Outlook on things......................  

theirishking82 35M
0 posts
8/30/2006 9:57 pm
Outlook on things......................


When you're nobody and have nothing to show for anything that you've ever done you never question where people are coming from beyond the simplest of motivations.Don't judge yourself by somebody else's standards. You will always lose.My outlook on love is based on the idea that a love relationship is almost the same as opium: it slowly puts you to sleep, it soothes you, and gives you the illusion of sureness and security. Very deceivable.The simplest way that I can understand life is that we're born a certain way, we're taught to be something different, and we spend our whole lives trying to unravel it and ultimately align ourselves with who we really are. Life, experiences, traumas -- whatever -- they all add up to make you some altered version of what you are. So there's this battle that goes on between what you are and what you become, and it's been very important for me to unravel what I was taught to be or what I became. and to draw a direct parallel to me -- the closer I get back to being who I really am, the stronger I get, it's been a slow process for me to become whatever it is that I'm supposed to be, People do devastating things out of love and devotion. And if some guy rides a bus and blows himself up and twenty people around him because he loves God so much, it doesn't mean he's wrong or right. You can't just turn your head away from anything that you find repulsive, because in anything that has power, there has to be devotion.

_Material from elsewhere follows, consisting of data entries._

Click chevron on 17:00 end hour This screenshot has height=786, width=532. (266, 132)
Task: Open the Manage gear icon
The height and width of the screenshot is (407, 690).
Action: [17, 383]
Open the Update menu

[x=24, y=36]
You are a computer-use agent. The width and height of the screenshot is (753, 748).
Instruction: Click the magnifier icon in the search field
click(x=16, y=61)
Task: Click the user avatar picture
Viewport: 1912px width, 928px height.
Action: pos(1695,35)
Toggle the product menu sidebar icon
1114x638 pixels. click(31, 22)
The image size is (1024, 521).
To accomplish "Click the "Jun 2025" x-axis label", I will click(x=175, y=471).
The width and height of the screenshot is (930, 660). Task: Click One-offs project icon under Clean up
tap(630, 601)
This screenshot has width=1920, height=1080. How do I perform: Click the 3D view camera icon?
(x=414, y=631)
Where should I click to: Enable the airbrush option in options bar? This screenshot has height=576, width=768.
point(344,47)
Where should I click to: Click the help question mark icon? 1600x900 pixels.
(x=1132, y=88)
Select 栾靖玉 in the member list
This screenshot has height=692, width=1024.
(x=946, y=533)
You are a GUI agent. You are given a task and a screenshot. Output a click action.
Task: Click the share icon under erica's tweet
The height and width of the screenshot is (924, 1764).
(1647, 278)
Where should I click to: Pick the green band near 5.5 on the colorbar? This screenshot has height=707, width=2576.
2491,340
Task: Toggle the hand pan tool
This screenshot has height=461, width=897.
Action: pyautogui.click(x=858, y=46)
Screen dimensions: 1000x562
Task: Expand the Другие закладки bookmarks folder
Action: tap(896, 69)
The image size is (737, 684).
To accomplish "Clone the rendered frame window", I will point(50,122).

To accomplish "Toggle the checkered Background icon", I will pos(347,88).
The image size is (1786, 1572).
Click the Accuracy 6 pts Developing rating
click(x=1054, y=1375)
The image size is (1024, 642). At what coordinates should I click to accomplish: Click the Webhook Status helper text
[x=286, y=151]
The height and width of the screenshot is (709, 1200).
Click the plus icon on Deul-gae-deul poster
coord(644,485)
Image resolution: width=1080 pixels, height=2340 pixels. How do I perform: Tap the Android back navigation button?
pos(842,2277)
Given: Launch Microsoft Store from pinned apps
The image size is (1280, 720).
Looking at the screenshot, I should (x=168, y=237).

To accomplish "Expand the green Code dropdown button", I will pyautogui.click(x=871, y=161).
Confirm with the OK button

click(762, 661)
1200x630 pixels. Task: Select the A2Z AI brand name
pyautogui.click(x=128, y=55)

I don't know if God would agree with me, but believing in God is kind of unimportant when compared to believing in yourself. Because if you go with the idea that God gave you a mind and an ability to judge things, then he would want you to believe in yourself and not worry about believing in him. By believing in yourself you will come to the conclusion that will point to something.

Stay in school. Lie to your teachers, but stay in school.

If practice makes perfect and nobody's perfect then why practice?

Everything about life makes me lonely.

At this point in time I actually don't know who I am.